Onde Eu moro
Como a torneira na lateral do prédio pode se tornar uma cozinha
Por João Lanari Bo
Telluride Film Festival 2021
“Onde eu moro”, média-metragem dirigido em 2021 pela dupla Pedro Kos e Jon Shenk – indicado para o Oscar – desvela a zona de desconforto da assepsia urbana idealizada da classe média, em especial aquela que habita as grandes cidades da costa oeste americana: São Francisco, Los Angeles e Seattle. Como é possível um ambiente de grandes investimentos imobiliários, como são os centros desses aglomerados – uma estratégia de marketing visual que parece obcecar arquitetos e urbanistas norte-americanos, fascinados por skyline e fachadas – de repente, não mais do que de repente, abrigar tendas e moradores sem teto, pessoas expostas ao fluxo público e todas intempéries possíveis? A efetividade da linguagem deste documentário, ao abordar um assunto tão saturado nas reportagens dos local News da TV é, sobretudo, escapar da rotineira mirada preconceituosa, e fazer o contraponto das ensolaradas imagens das metrópoles com depoimentos pungentes de cidadãos e cidadãs – excluídos pela ordem dominante da visualidade mas, teimosamente, presentes. Os realizadores citam o clássico “Koyaanisqatsi”, dirigido em 1982 por Godfrey Reggio, como grande influência: a música progressiva de Philip Glass, alternando lapsos e agitação com tomadas aéreas e em movimento, sugere uma inevitável interconexão entre vida humana e natural. No filme em tela, a interconexão se passa entre a população sem abrigo e os arranha-céus estampados como folheto de propaganda de imobiliárias. Planos gerais, drones e angulações enfatizam detalhes arquitetônicos – mas o documentário não informa com precisão as cidades em que filmou, induzindo o espectador a tirar suas próprias conclusões e a experimentar o impacto emocional da linguagem. Uma linguagem que é capaz de penetrar em seus poros e mudar sua perspectiva, diz Kos.

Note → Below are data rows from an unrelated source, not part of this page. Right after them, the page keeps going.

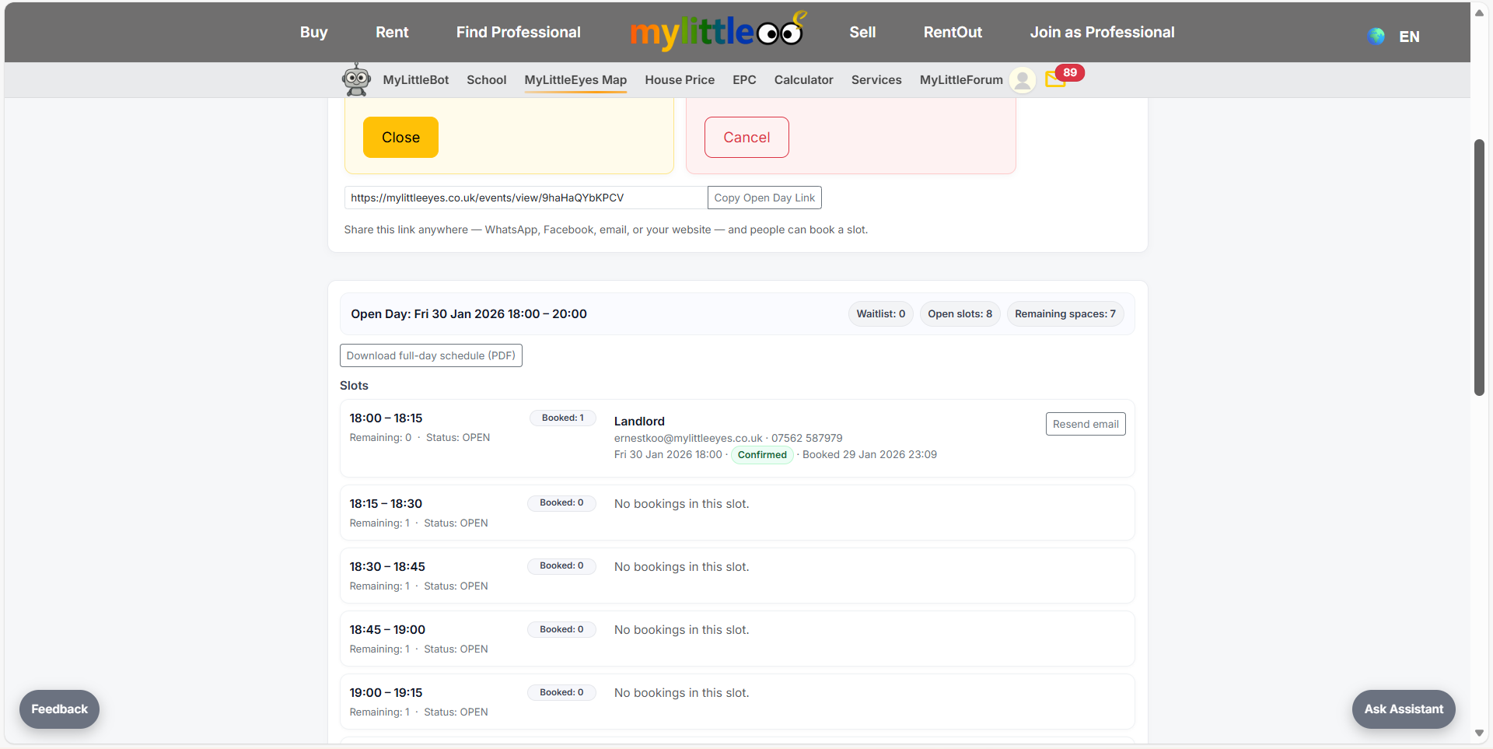
Task: Click the globe language icon
Action: (x=1376, y=36)
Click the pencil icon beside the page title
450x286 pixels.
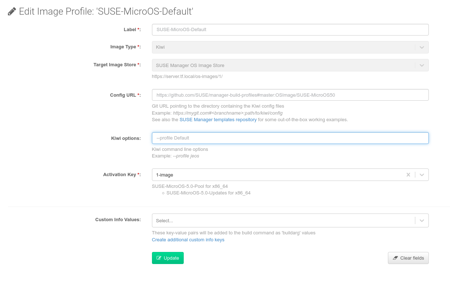pos(12,12)
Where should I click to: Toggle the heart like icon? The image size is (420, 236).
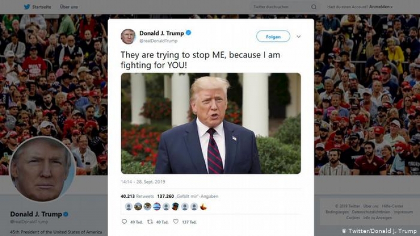pos(176,221)
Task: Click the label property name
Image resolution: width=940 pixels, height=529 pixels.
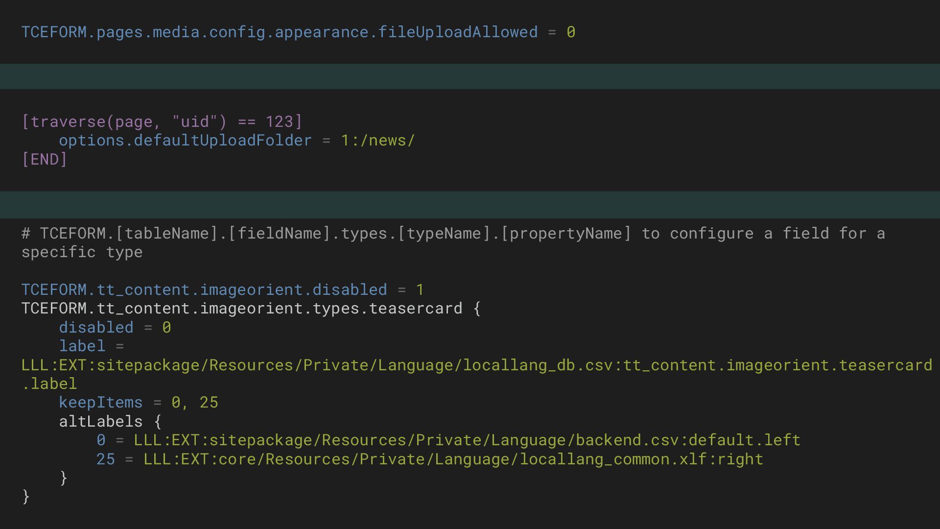Action: (x=82, y=346)
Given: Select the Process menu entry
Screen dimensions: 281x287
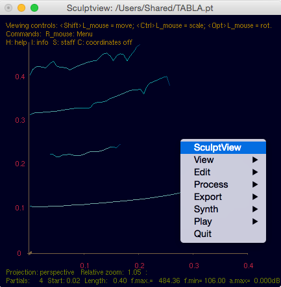Looking at the screenshot, I should [223, 184].
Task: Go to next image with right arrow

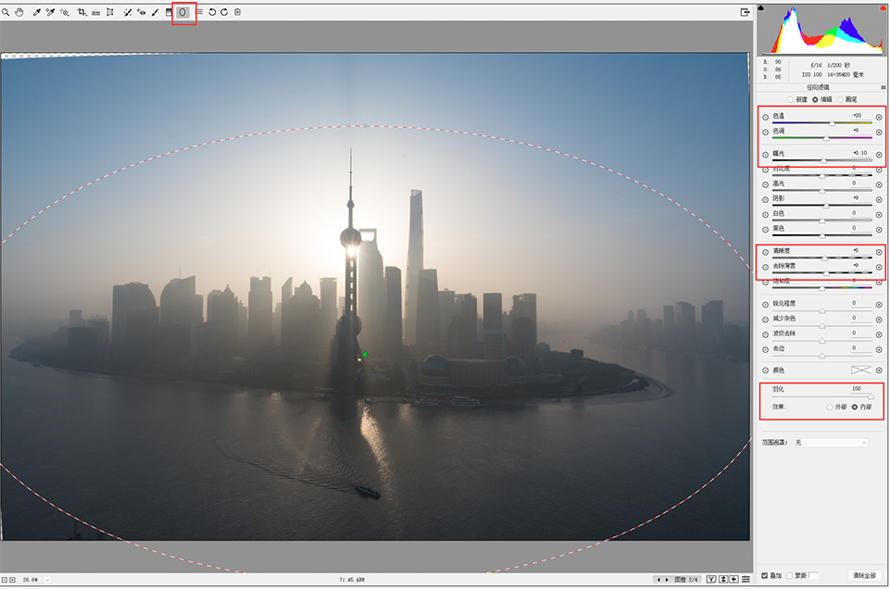Action: click(x=667, y=580)
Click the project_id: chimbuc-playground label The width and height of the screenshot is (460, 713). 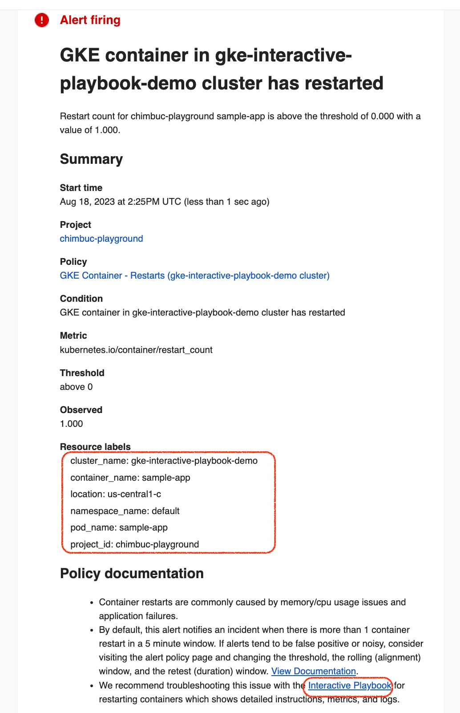click(x=135, y=544)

São Francisco e entorno, a famosa Bay Area, é a meca do capitalismo liberal americano – ali estão quatro dos dez condados de custo de vida mais caro dos Estados Unidos. O forte crescimento econômico criou centenas de milhares de novos empregos, mas, juntamente com severas restrições à construção de novas unidades habitacionais, resultou em uma extrema escassez de moradias que levou os aluguéis a níveis extremamente altos. Em 2019, acreditava-se que a cidade tinha aproximadamente 8 mil moradores de rua, 5.180 dos quais desabrigados, e 3 mil crianças. São muitos os motivos que levam à situação de sem-teto. Segundo pesquisa naquele mesmo ano realizada com apoio da Prefeitura de São Francisco, mais de um quarto (26%) dos entrevistados identificou a perda de emprego como a principal causa de sua falta de moradia: 18% relataram drogas ou álcool, 13% identificaram despejo da residência que ocupavam, 12% relataram conflito com room mate ou membro da família, e 8% citaram problemas de saúde mental. O relatório salienta que a causa primária da incapacidade de um indivíduo em obter ou manter moradia é difícil de identificar, pois muitas vezes é resultado de motivações múltiplas e compostas. “Onde eu moro” trafega nesses universos com delicadeza e assertividade, mostrando relatos reais sem descambar para o sentimentalismo fácil. A situação é dramática: em 2018, a relatora especial para moradia da ONU, Leilani Farha, visitou diferentes acampamentos de sem-teto em São Francisco e comparou as condições que testemunhou com as de Mumbai, na Índia. Segundo ela, a Califórnia é um estado rico, por qualquer medida, os Estados Unidos são um país rico, e ver essas condições deploráveis que o governo está permitindo, pelos padrões internacionais de direitos humanos, é inaceitável. Para ela, os moradores de rua que viu são tratados como nada. Às vezes eles dizem que os pertences são guardados, mas na maioria das vezes os pertences são jogados em uma lixeira. É horrível. Não é digno. As pessoas não têm para onde ir. É ilógico. É trágico.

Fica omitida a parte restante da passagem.